### Source document
Keep Costs Down: A Recipe for Success

SigFig’s robo offering costs only 0.25% annually, making it one of the lowest advisory fees in the group. Its fund fees have an average expense ratio of approximately 0.07%, which is also low. The combination of stellar returns and a low total cost make it a compelling offering for most investors who can meet the $2,000 minimum. 

SoFi Runner-up

SoFi wins the runner-up spot for Performance at a Low Cost. SoFi does not charge a management fee. Additionally, its fund fees have a staggeringly low average expense ratio of just 0.04% annually. The detrimental role that fees can play on an investor’s long-term return is well documented, but SoFi users can be assured they are getting one of the best deals in the industry. SoFi emphasizes U.S. large-cap companies tilted towards growth.

Speciality ETFs

The portfolio’s signature holding is the SFY ETF, which is just under 40% of the total portfolio. Note that this ETF, the SoFi Select 500, is not just the 500 largest U.S. companies, but it is also weighted according to growth signals.

This type of ETF has benefited greatly in the recent low-growth regime that has resulted in investors piling into large-cap U.S. growth companies like Tesla and Amazon. While value outperformed in the fourth quarter, portfolios have benefited from a growth tilt over the longer timeframe.

Wells Fargo Makes the Grade

Wells Fargo Intuitive Investor is an honorable mention in the category. The big bank’s robo advisor is offered at a low 0.35% management fee and was tied for first place with SigFig in terms of performance against its Normalized Benchmark.

Goldman ETFs or Broad Asset Allocation?

However, Wells Fargo does have a slightly higher 0.13% average fund fee in part due to allocations to ActiveBeta Goldman Sachs ETFs. Regardless, the main driver behind its compelling performance was its overall allocations. Wells Fargo has significantly more domestic exposure than foreign in its stock portfolio, which bolstered portfolio performance. Additionally, it held VXF, Vanguard Extended Market ETF, for its mid-cap and small-cap exposure. Over the last three years, this ETF significantly outperformed the Russell 2000 (a small-cap index) in part due to a meaningful tilt towards growth.

### Given data

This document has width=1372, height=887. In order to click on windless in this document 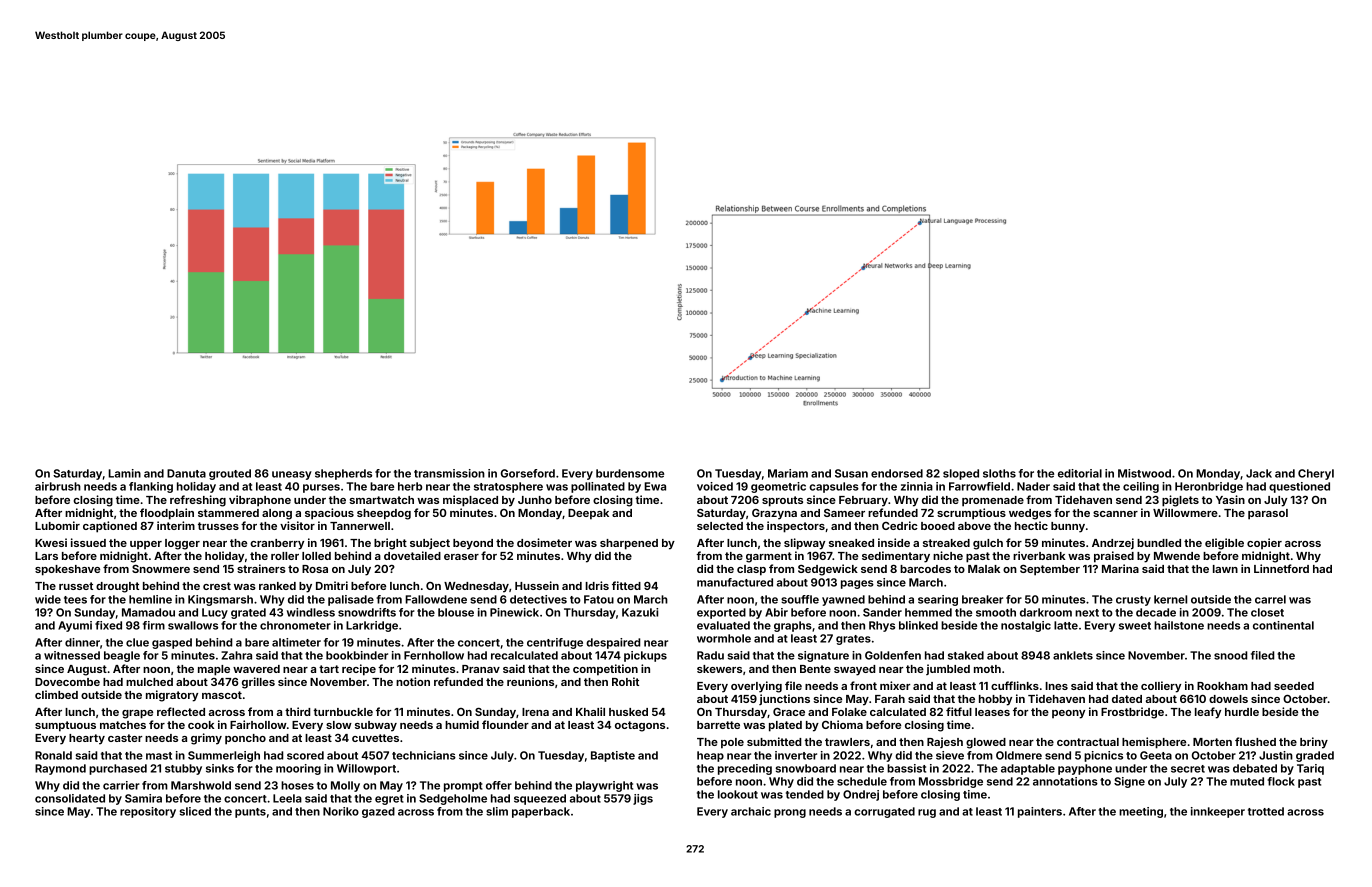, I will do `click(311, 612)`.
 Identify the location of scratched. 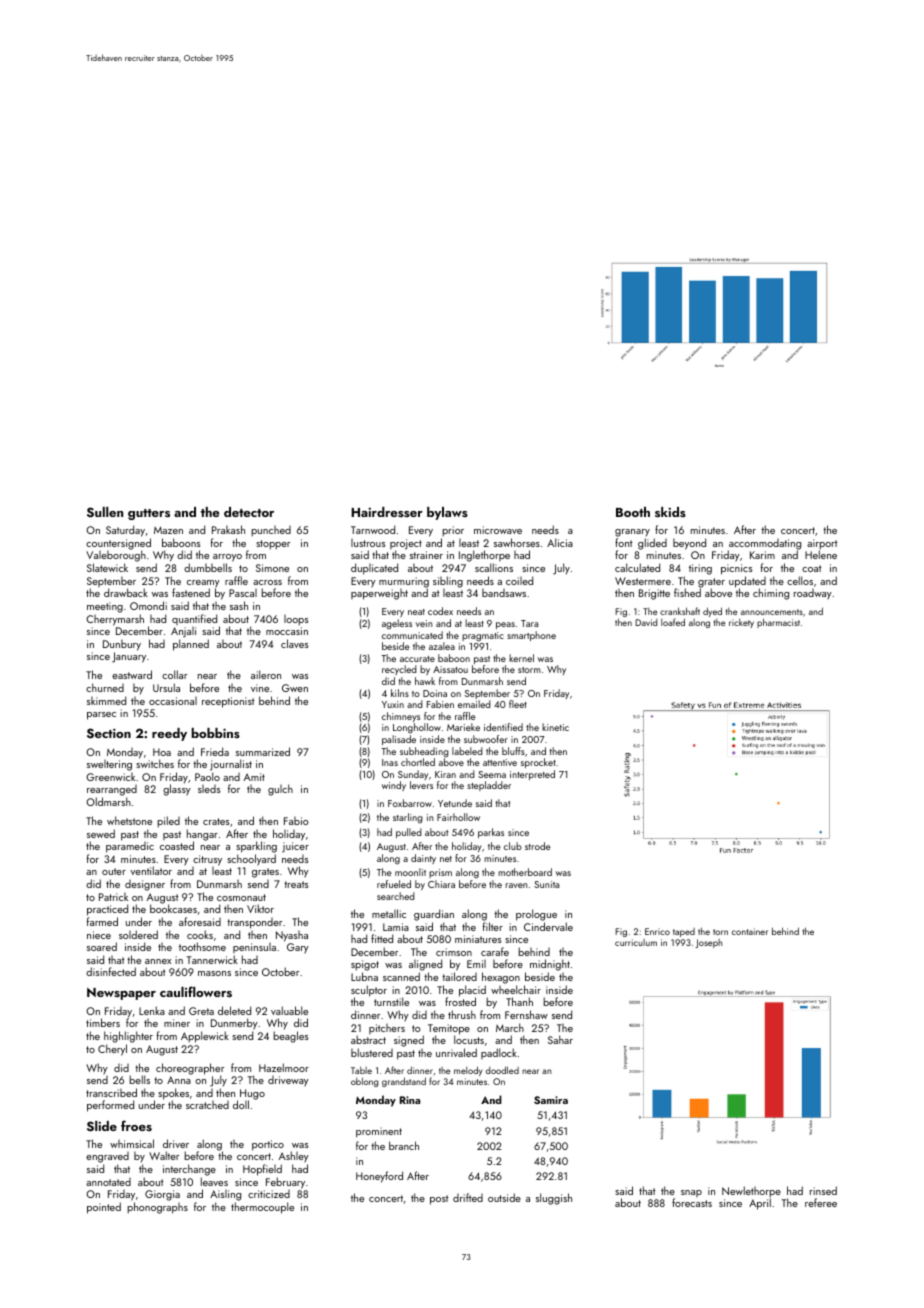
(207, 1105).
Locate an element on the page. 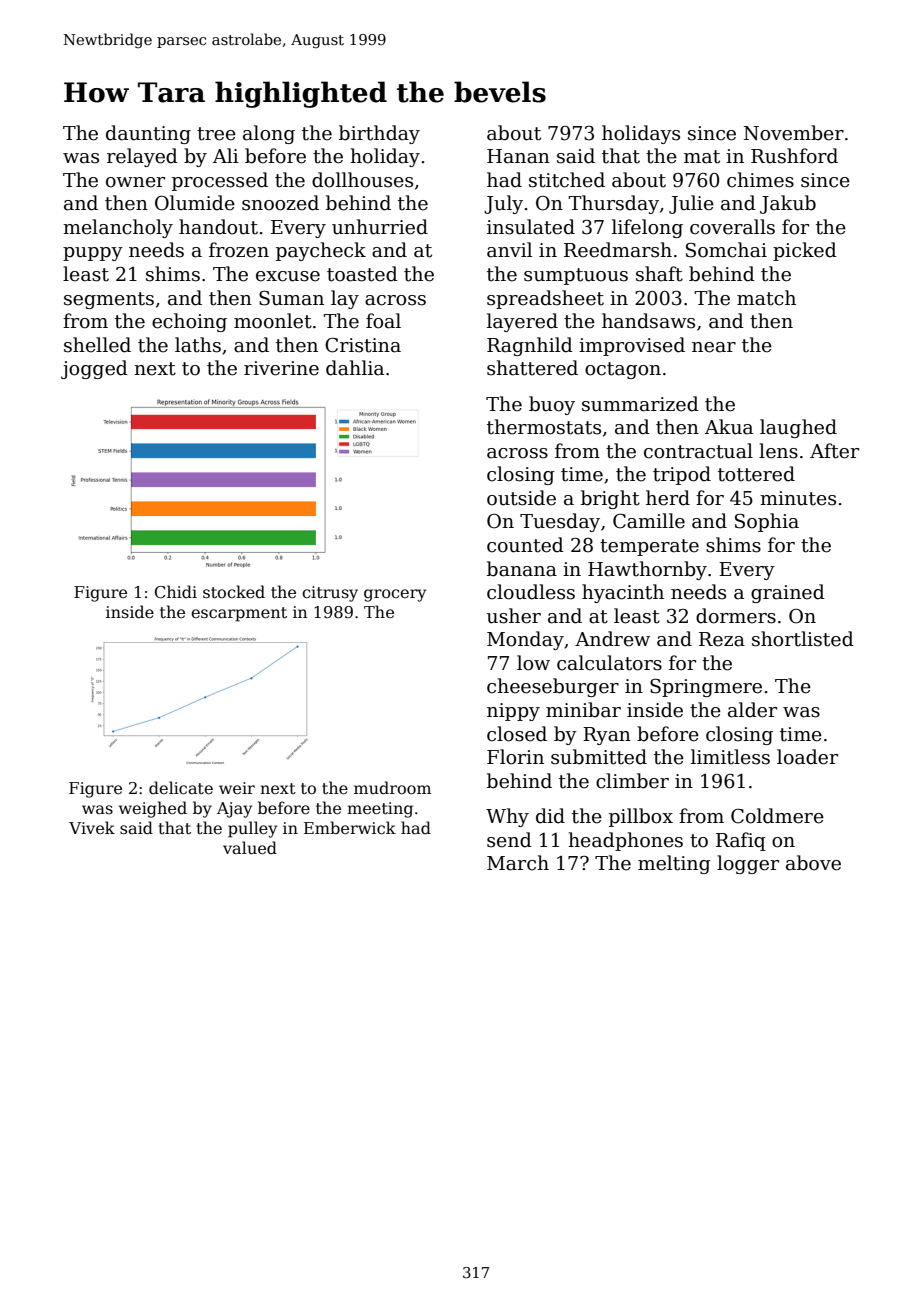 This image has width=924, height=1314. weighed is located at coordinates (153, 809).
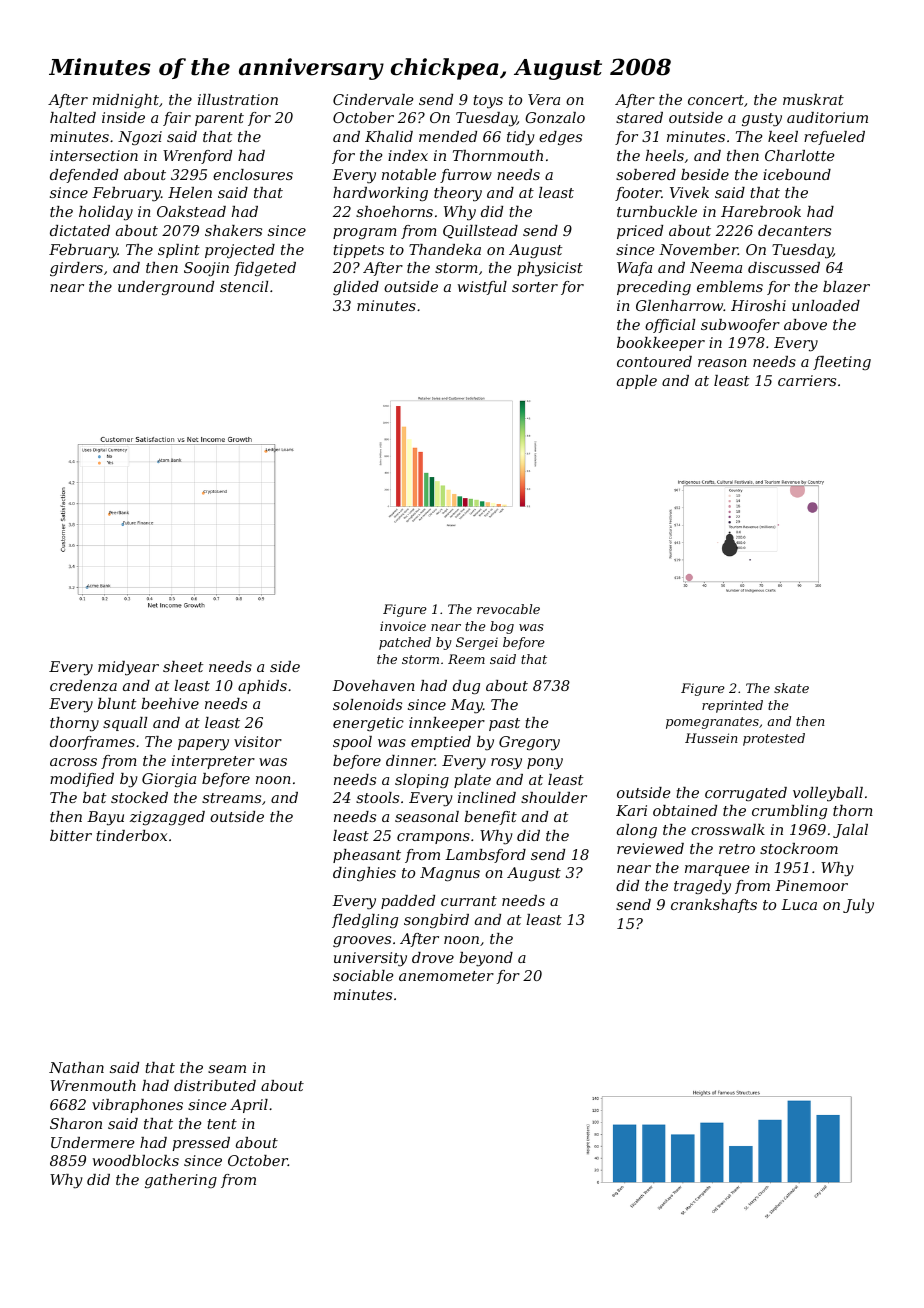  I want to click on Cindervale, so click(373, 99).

### Exercise instructions
1. According to the robo-advisor article, what annual management fee does Wells Fargo Intuitive Investor charge?
2. Translate this sentence from the robo-advisor article into Spanish: "SoFi does not charge a management fee."
3. Repeat everything in the robo-advisor article from "The portfolio’s signature" down to "Broad Asset Allocation?", word for word.

### Final answers
1. 0.35%

2. SoFi no cobra una comisión de gestión.

3.
The portfolio’s signature holding is the SFY ETF, which is just under 40% of the total portfolio. Note that this ETF, the SoFi Select 500, is not just the 500 largest U.S. companies, but it is also weighted according to growth signals.

This type of ETF has benefited greatly in the recent low-growth regime that has resulted in investors piling into large-cap U.S. growth companies like Tesla and Amazon. While value outperformed in the fourth quarter, portfolios have benefited from a growth tilt over the longer timeframe.

Wells Fargo Makes the Grade

Wells Fargo Intuitive Investor is an honorable mention in the category. The big bank’s robo advisor is offered at a low 0.35% management fee and was tied for first place with SigFig in terms of performance against its Normalized Benchmark.

Goldman ETFs or Broad Asset Allocation?